8. The Camaflood description is duplicated. The text describing Camaflood appears in Section 2.1.2 and then again at the start of Section 2.2.
9. The Introduction spends too much space on global flood exposure, climate pledges, and future flood risk. Should be shortened and refocused on runoff forcing uncertainty, streamflow simulation, and trend evaluation.
10. The authors have done an interesting job estimating TS slopes for annual Q10, mean flow, and Q90, and then comparing regional medians. To make their trend analysis even more robust and trustworthy, they might consider incorporating MK tests at the station level. Discussing field significance or multiple testing, and checking whether the modeled and observed regional trends differ significantly, could also add valuable insights. The suggestion that ISIMIP3a offers more observation-aligned trend estimates is promising, and with a bit more statistical backing, it can be even more convincing
11. KGE is useful, but KGE alone cannot fully characterize hydrological performance. Possible additions include NSE, logNSE, flow duration curve bias, or others. This is very important because the manuscript is motivated by flood modeling, but the current evaluation does not directly assess flood peaks or floodplain inundation.

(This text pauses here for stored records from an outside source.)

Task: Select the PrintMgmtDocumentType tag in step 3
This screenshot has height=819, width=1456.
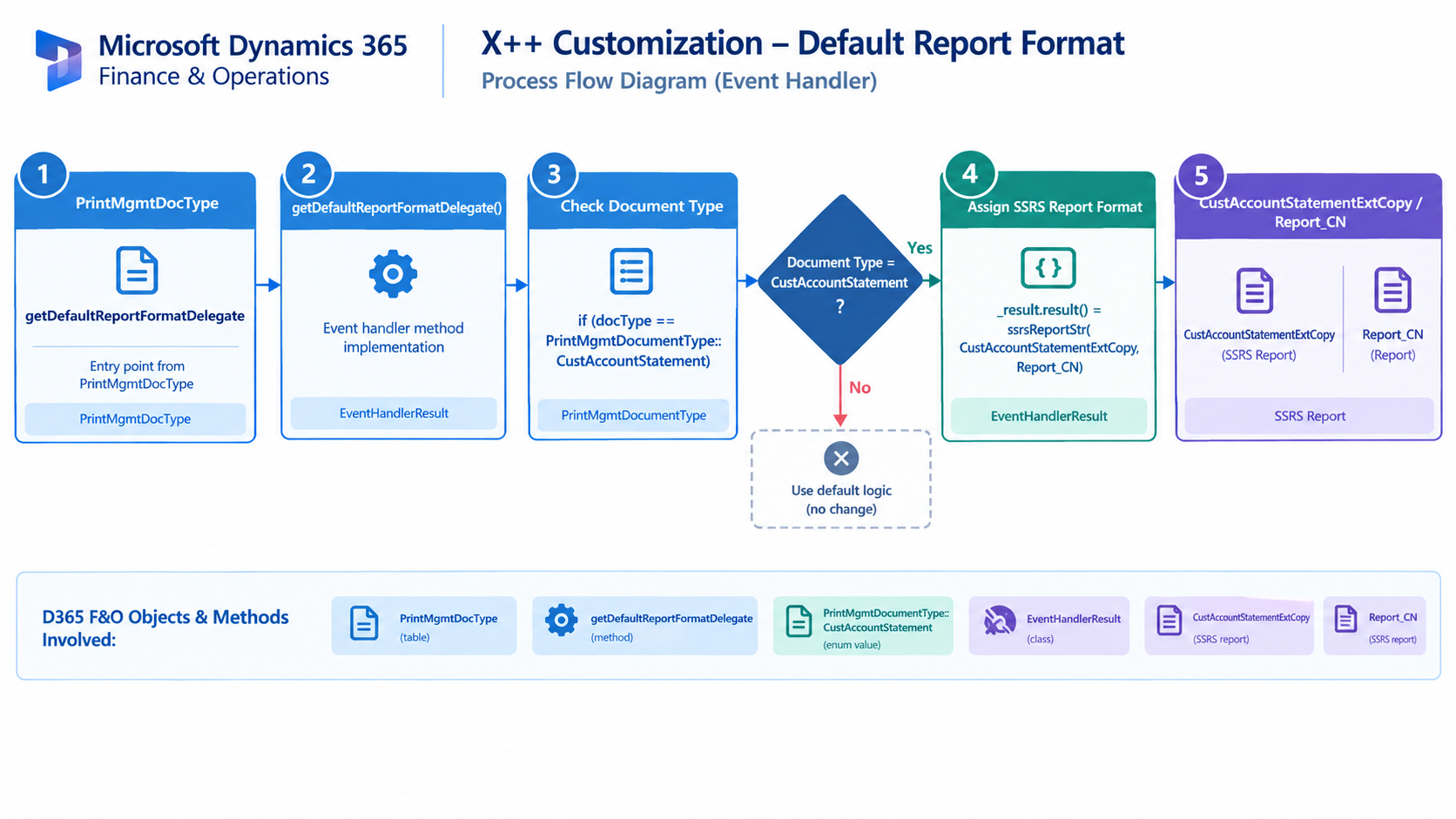Action: (633, 415)
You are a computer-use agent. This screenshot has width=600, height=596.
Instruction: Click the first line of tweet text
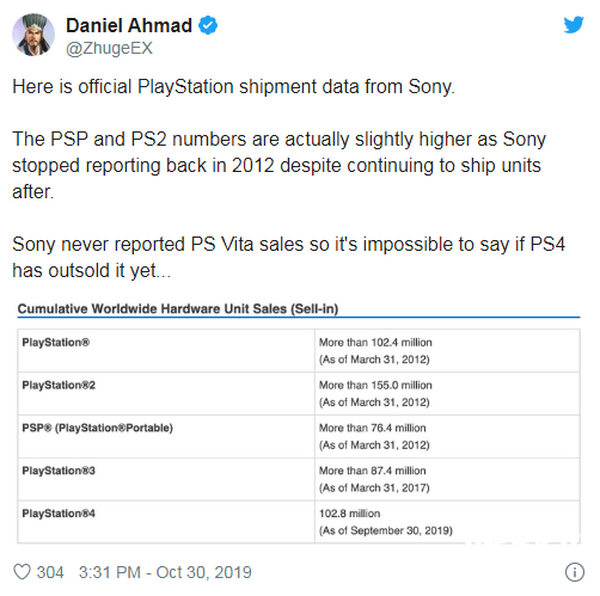[233, 87]
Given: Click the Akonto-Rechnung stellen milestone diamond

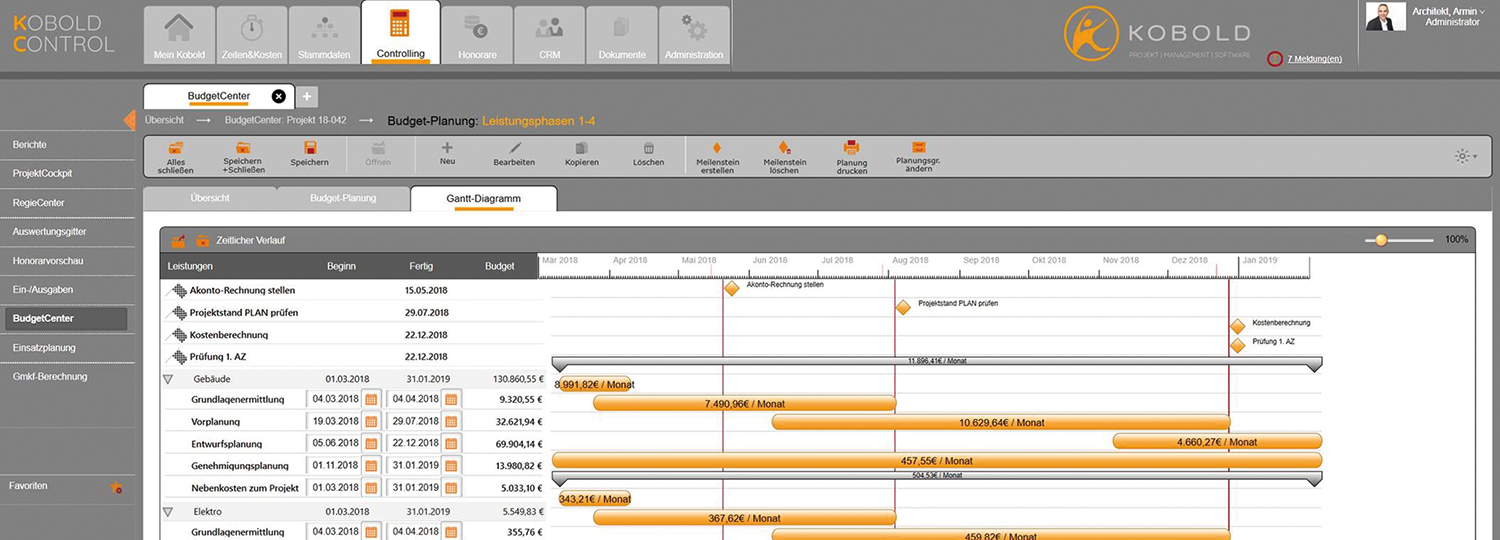Looking at the screenshot, I should [731, 288].
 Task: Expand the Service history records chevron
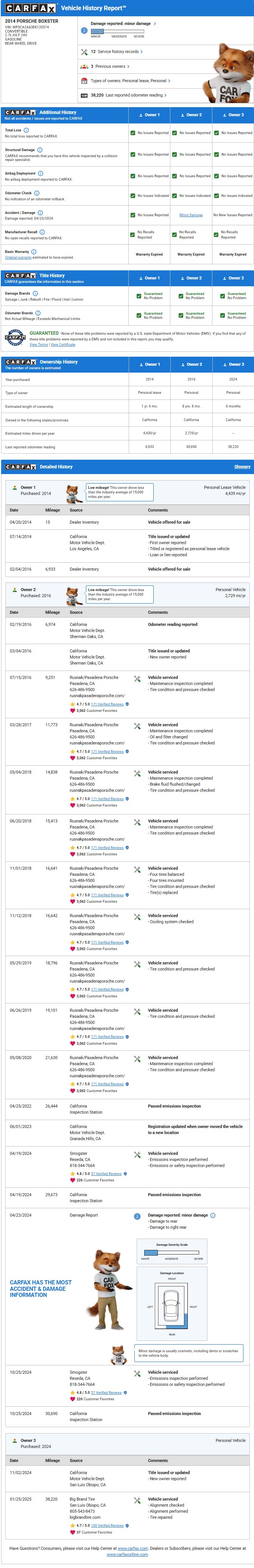click(141, 52)

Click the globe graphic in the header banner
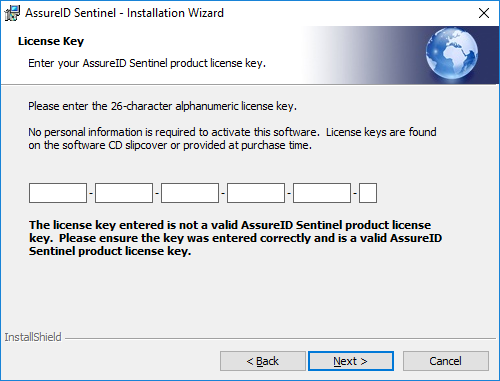(452, 53)
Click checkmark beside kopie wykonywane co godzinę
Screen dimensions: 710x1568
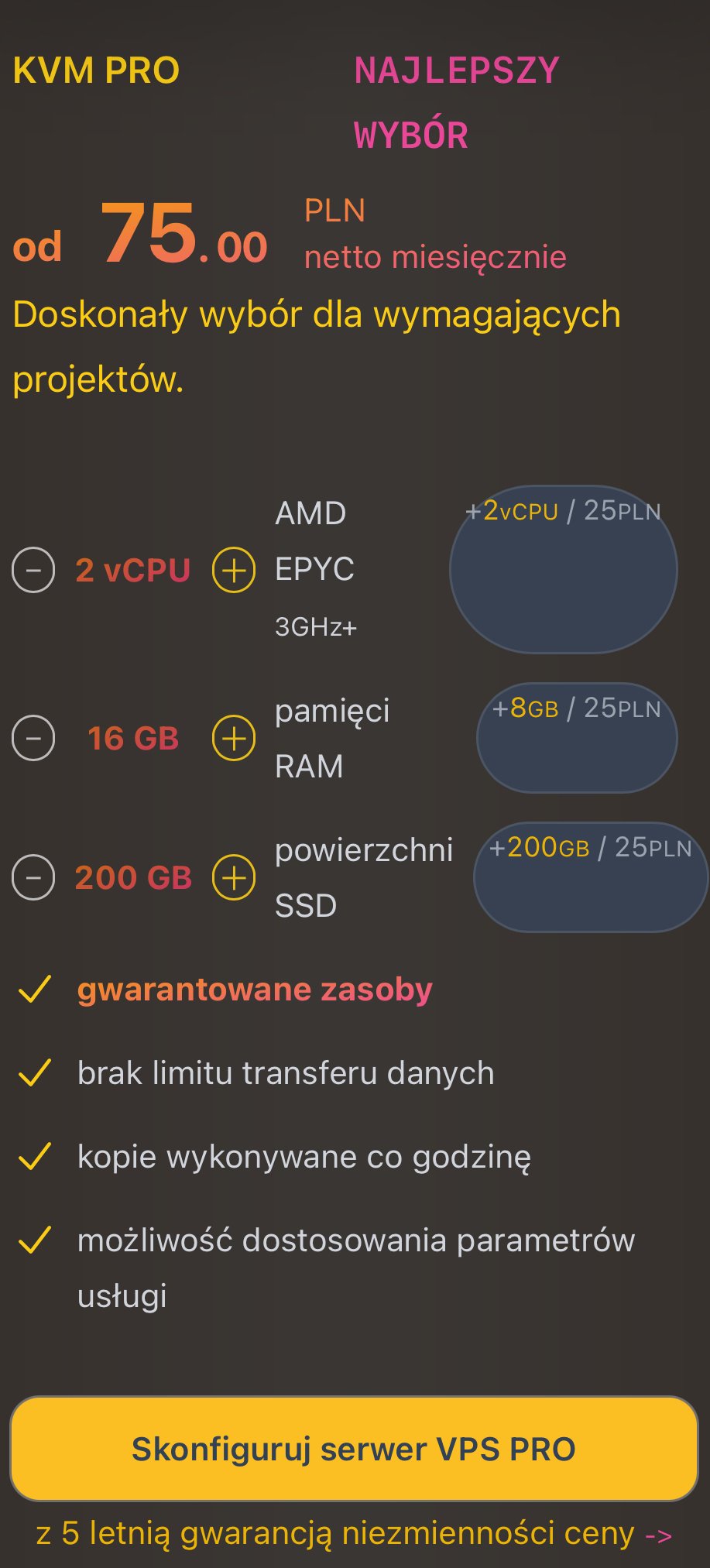coord(35,1157)
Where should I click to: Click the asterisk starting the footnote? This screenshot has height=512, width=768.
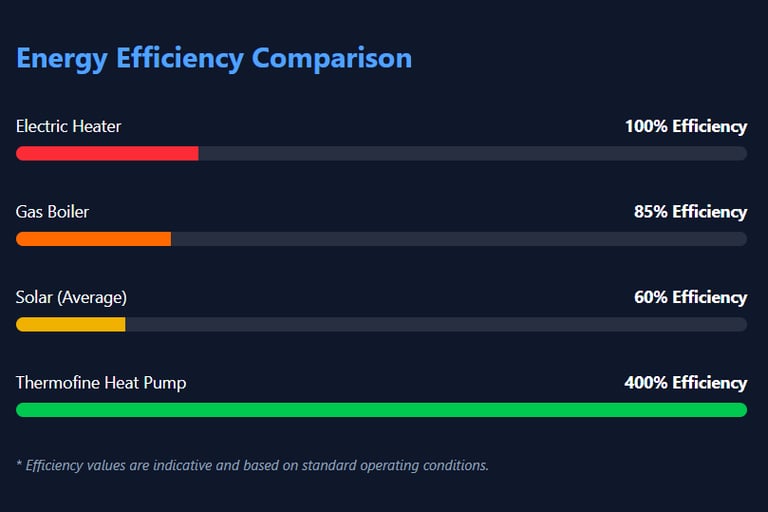click(x=19, y=464)
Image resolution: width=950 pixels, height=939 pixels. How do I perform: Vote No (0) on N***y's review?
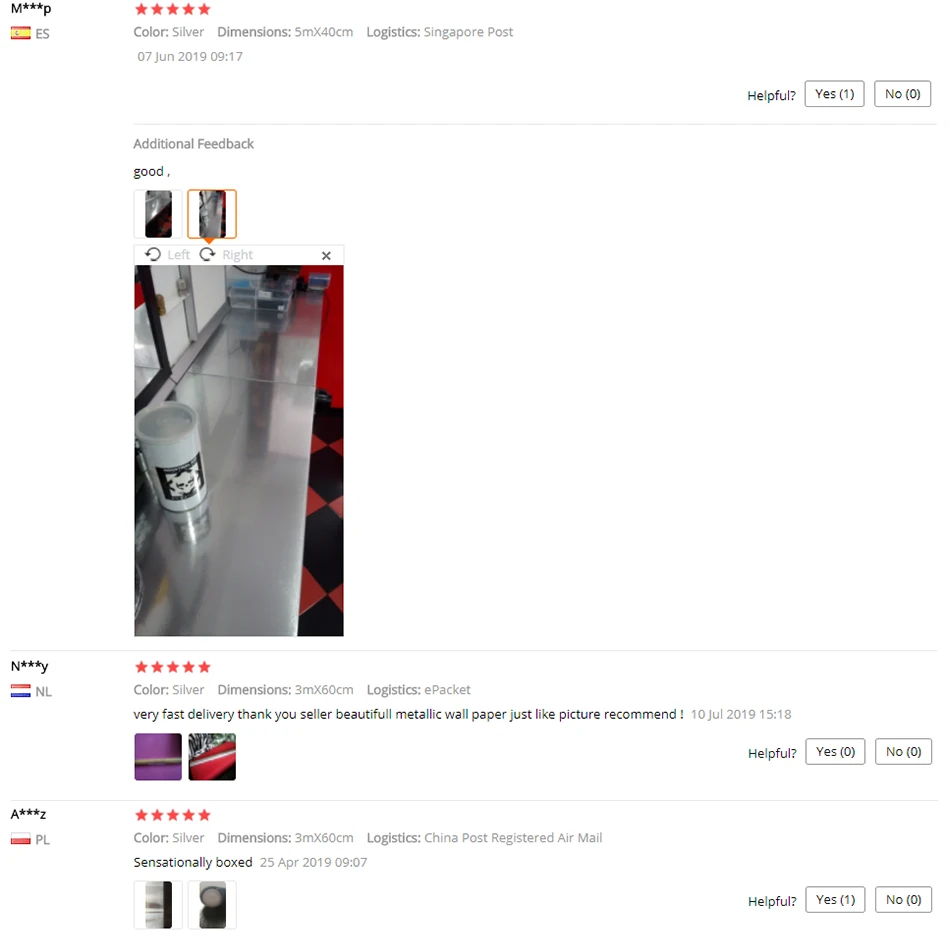[x=903, y=752]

12. The manuscript presents trends as percent changes per decade relative to the longterm mean for each flow metric. This can produce very large or unstable values when mean low flow is small, especially in arid and semi-arid regions.\
13. The conclusion that spaatial resolution has limited influence is too broad. The experiment only shows that, within the present Camaflood configuration and for the selected streamflow metrics, upscaling ear5land runoff from 0.1° to 0.5° has little effect.
14. The regional median KGE values don’t fully capture how well the model performs in each region. Keep in mind that within each SREX region, the performance at individual stations can differ quite a bit, highlighting the importance of looking at more detailed data.
15. The interpretation of the uncertainty overlap in Table 1 might benefit from a little bit of clarification. Keep in mind that a model with broader uncertainty intervals tends to overlap with observations more frequently, but this doesn’t automatically mean it performs better.
16. The staation filtering and allacation procedure needs more detail.
17. The manuscript should better connect the daily streamflow performance analysis with the long-term trend analysis. For example, does region with high KGE also show better trend agreement? Do regions with low KGE show larger trend errors? The current manuscript treats these two analyses mostly separately, but their relationship is central to the paper’s interpretation.
18. The manuscript should be more cautious when stating that Ear5land is well suited for reproducing historical streamflow dynamiccs and highlight that ISIMIP3a is especially valuable for long-term trend assessment. These are reasonable hypotheses, but the current evidence isn't yet strong enough to endorse such broad recommendation.
19. The authors should also address the non-independence between ear5land and ISIMIP3a since ISIMIP3a W5E5 partly uses ERA5 data and applies bias adjustments based on observational products, and ear5land is similarly driven by ERA5 atmospheric forcing, this connection needs acknowledgment.
20. Additionally, the paper should avoid suggesting that the results directly apply to flood hazard modeling unless flood-specific metrics are incorporated. Currently, the analysis focuses only on streamflow skill and trends.
21. Cama-flood simulation use saome river width and depth for ear5land and ISIMIP3a? Or they calculate seperately.